Perrault: "I’ve addressed this before, but if you like the outdoors, the region around Las Vegas offers so many free activities. Red Rock National Park is about 30 minutes off the Strip and has a $10 per car fee to get into the Scenic Drive, but you don’t have to do that. You can take an Uber to hiking trails that are free and see some of the most amazing landscapes in America. Plan accordingly, bring lots of water and watch the weather closely, but being active outside in Vegas is as cheap as it comes — free."

Walsh: "Stay at a hotel with a great pool. It may cost a little bit extra, but it’s very worth it in the long run. After a late night of drinking and gambling, nothing beats floating away your hangover. And for those who don’t enjoy swimming, it’s a great opportunity go over lines and determine your bets for the day.

If you're heading to Vegas with wives or girlfriends, be sure to check the cost of using your hotel's spa. Some hotels, like Paris, include free spa access for guests while others charge daily fees to enter.

Even if you have to pay, it's well worth it. While I'm pretty clueless when it comes to spas, the Venetian's plunge pools, hot tubs, steam rooms, etc. single-handedly cured a wicked Memorial Day weekend hangover of mine two years ago, so I'm a believer. Plus, your significant other will truly enjoy it as well."

BlackJack: "Rent a car. I know it sounds crazy, but after a day or two of drinking you’ll want to get out of town for a little bit, and the surrounding parts of Nevada are beautiful. It’s incredibly cheap to rent a car here and I highly advise it. I also seriously recommend seeing 'INFERNO' at Paris, 'All Shook Up' at Planet Hollywood or 'The Bronx Wanderers' at Bally’s. All are fun, entertaining shows."

Joffe: "Wait, there’s other stuff to do in Vegas? Like outside?"

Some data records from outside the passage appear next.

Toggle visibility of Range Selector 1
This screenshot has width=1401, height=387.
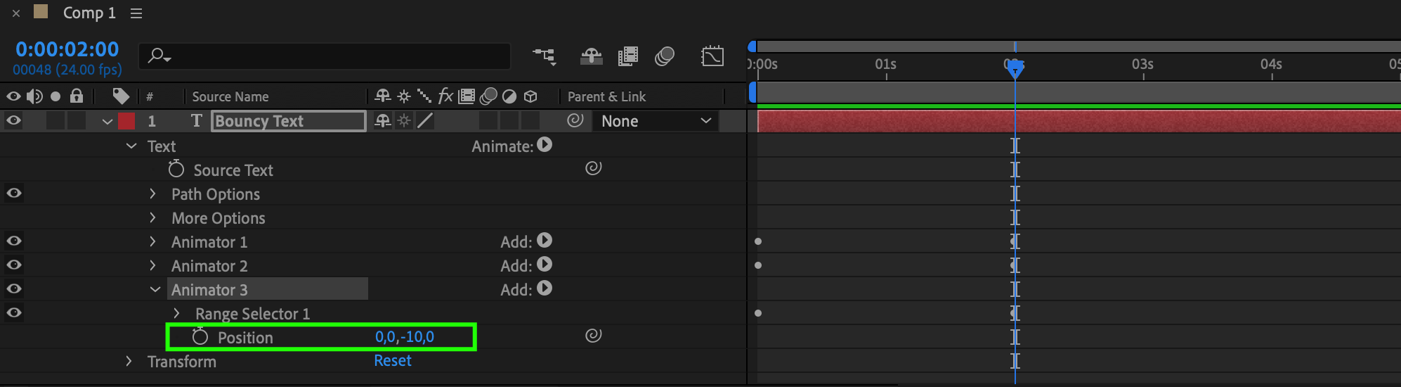click(13, 313)
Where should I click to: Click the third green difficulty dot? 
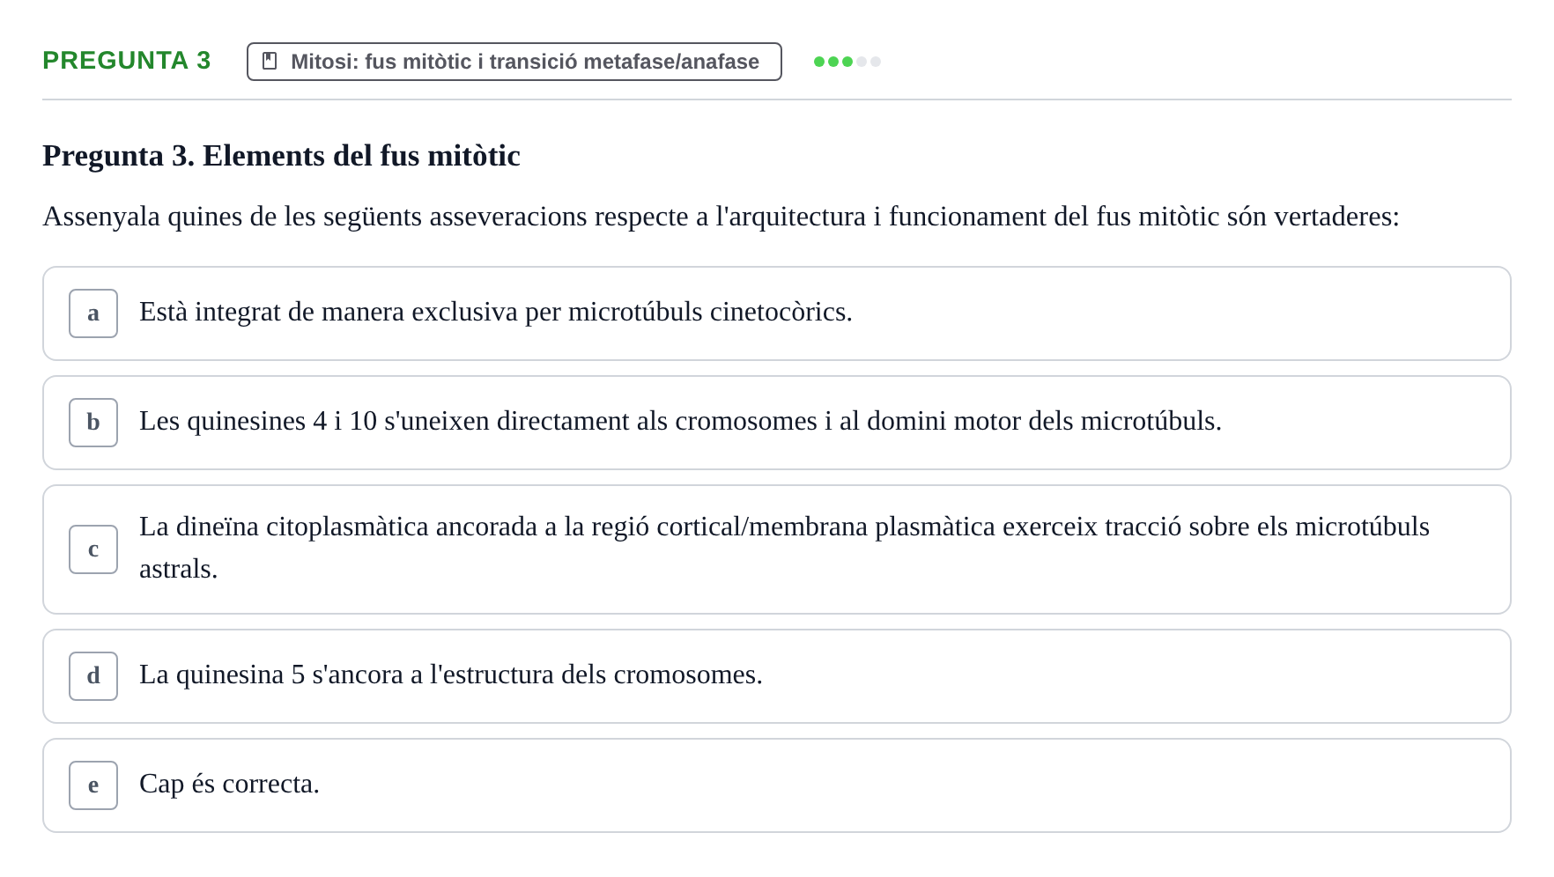tap(847, 62)
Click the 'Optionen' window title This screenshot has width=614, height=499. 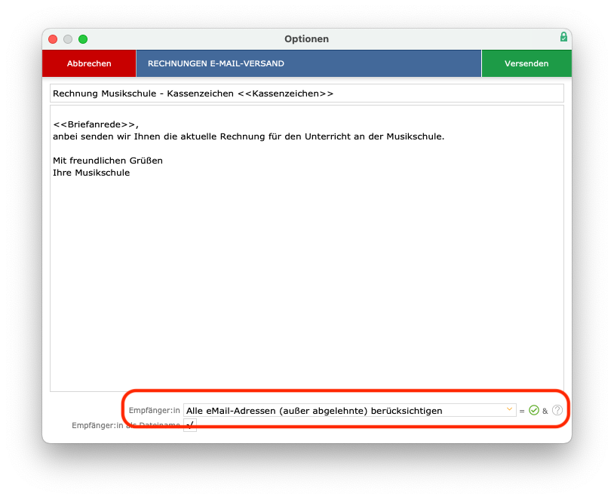click(x=306, y=39)
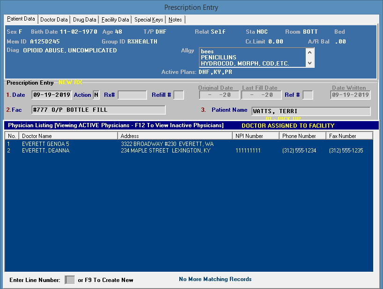Click the Action field containing N
This screenshot has height=289, width=383.
pyautogui.click(x=96, y=95)
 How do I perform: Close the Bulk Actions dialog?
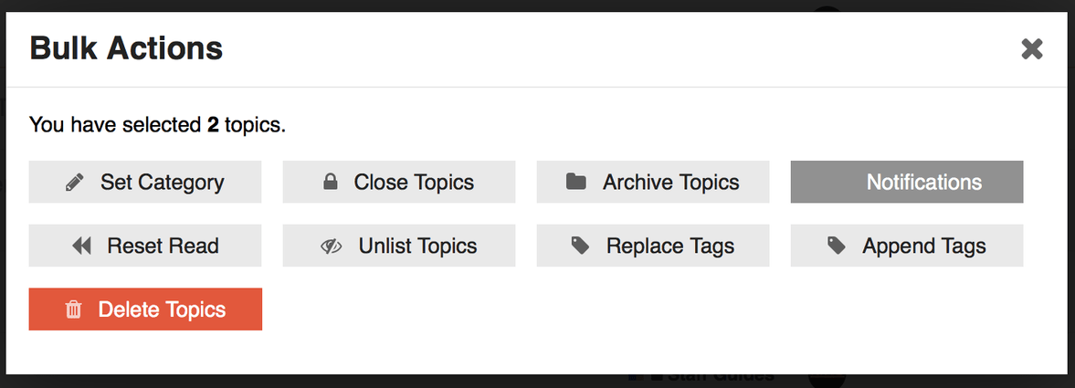click(x=1032, y=48)

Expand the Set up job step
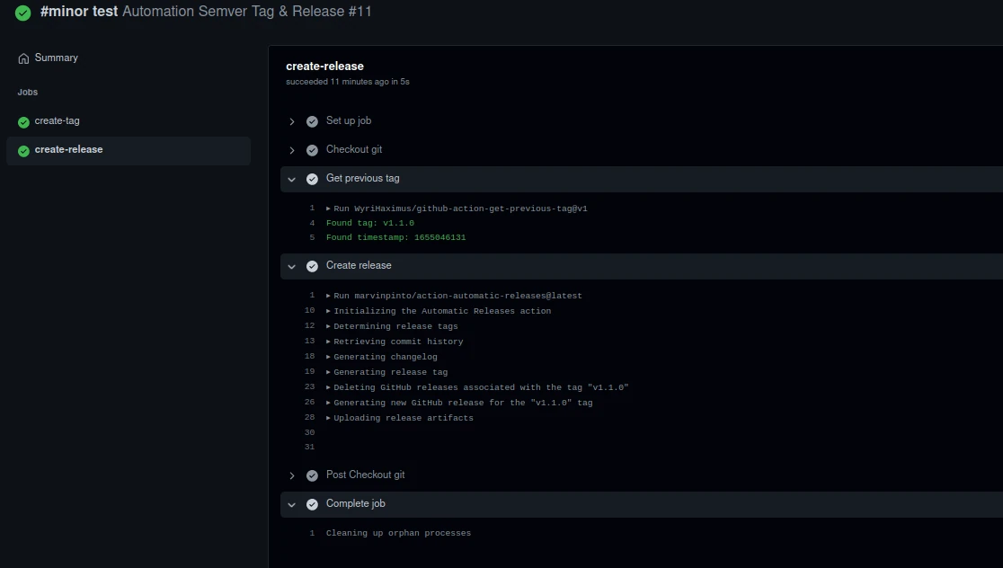coord(291,120)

Stuckey: "What Joffe said."

Other Tips

Walsh: “Use the Monorail. This is the number one tip I give to friends visiting Vegas for the first time. It's air-conditioned, allows open containers and is a much easier and cheaper way to travel the Strip than walking or taking cabs/Uber."

Perrault: "Yes, the Monorail is great if you are staying on one end of the Strip, like Westgate, and want to get to the complete other end, like MGM or Luxor. Multi-day passes aren’t very expensive either. However, do NOT get in a cab in Las Vegas. There is a minimum charge for just sitting down and $3 charge if you don’t have cash and want to charge your ride. That’s basically $6 before you move an inch. Ride sharing is the best way to travel if you want on-demand transportation. This is especially true for trips to and from the airport."

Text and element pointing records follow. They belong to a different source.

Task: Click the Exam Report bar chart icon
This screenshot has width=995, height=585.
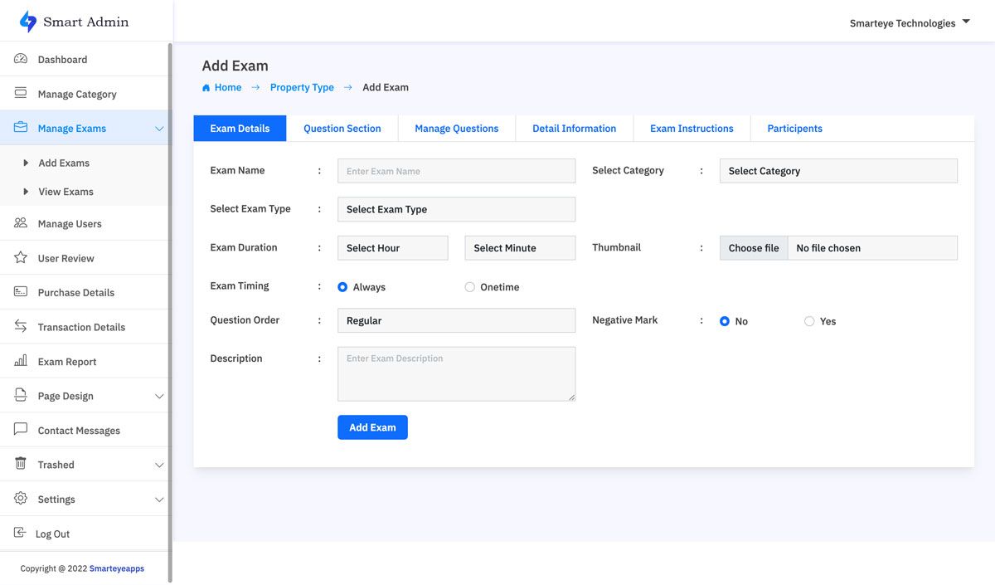Action: pyautogui.click(x=21, y=361)
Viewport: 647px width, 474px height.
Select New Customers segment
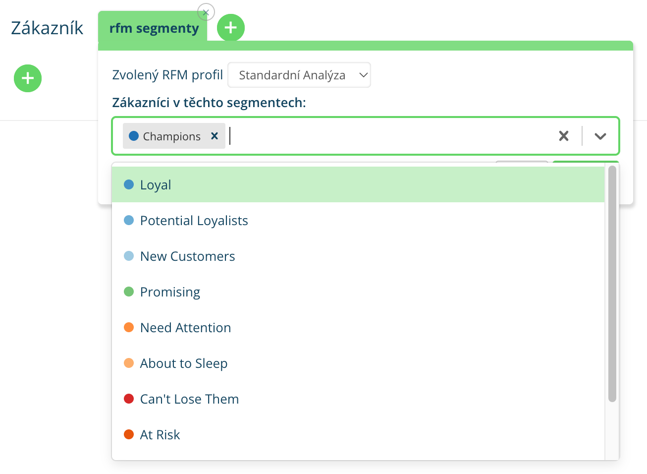click(x=187, y=256)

BlackJack: "Force yourself to move around. Every place in Vegas has something great to see and offer. There’s a tendency to go to a place and like it and keep going back. If you’re only here for a few days, make sure you hit as many spots as possible. Also the advice on the taxis and Monorail are spot on. The Monorail is fantastic. Also download the app on your phone. They sometimes run sales on tickets for shows."

Stuckey: "Pick winners while you’re there. It’s a lot more fun."